CorrSteer: Generation-Time LLM Steering via Correlated Sparse Autoencoder Features
Seonglae Cho ⋅ Zekun Wu ⋅ Adriano Koshiyama
Abstract
Sparse Autoencoders (SAEs) decompose LLM activations into interpretable features, yet existing SAE-based steering methods require contrastive datasets or large activation stores. We introduce CorrSteer, which selects steering features by correlating task outcomes with SAE activations computed during generation, then validates these selections through intervention.

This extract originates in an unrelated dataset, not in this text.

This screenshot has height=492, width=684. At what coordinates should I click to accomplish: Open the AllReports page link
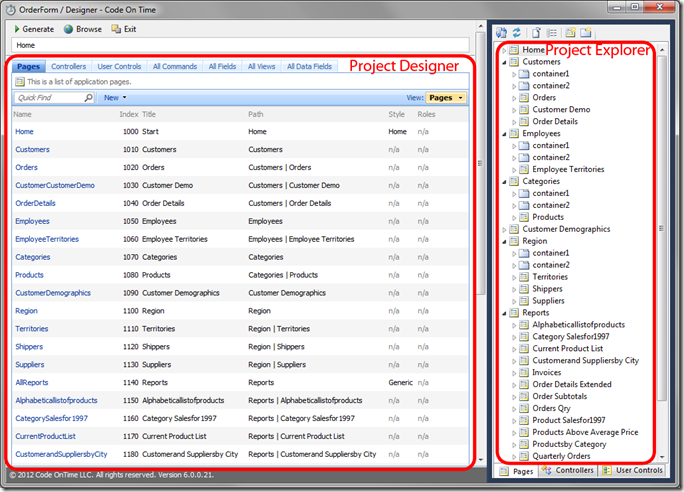pyautogui.click(x=32, y=383)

This two-stage approach treats correlation as a selection heuristic and intervention as the causal test: features that both correlate with success and improve performance when amplified are retained. Coefficients derive from mean activations on correct samples, yielding a fully automated pipeline without task-specific tuning. On Gemma-2 2B and LLaMA-3.1 8B, CorrSteer achieves +3.3% on MMLU (4k samples) and +27.2% on HarmBench (108 samples), with lower side-effect ratios than fine-tuning despite comparable accuracy. Selected features cluster into interpretable categories: structured-output features for multiple-choice tasks, refusal features for safety, and domain-specific semantics for specialized benchmarks. The method scales to $10^5$ SAE features via streaming correlation ($O(1)$ in dataset size), requiring no backward passes or activation storage.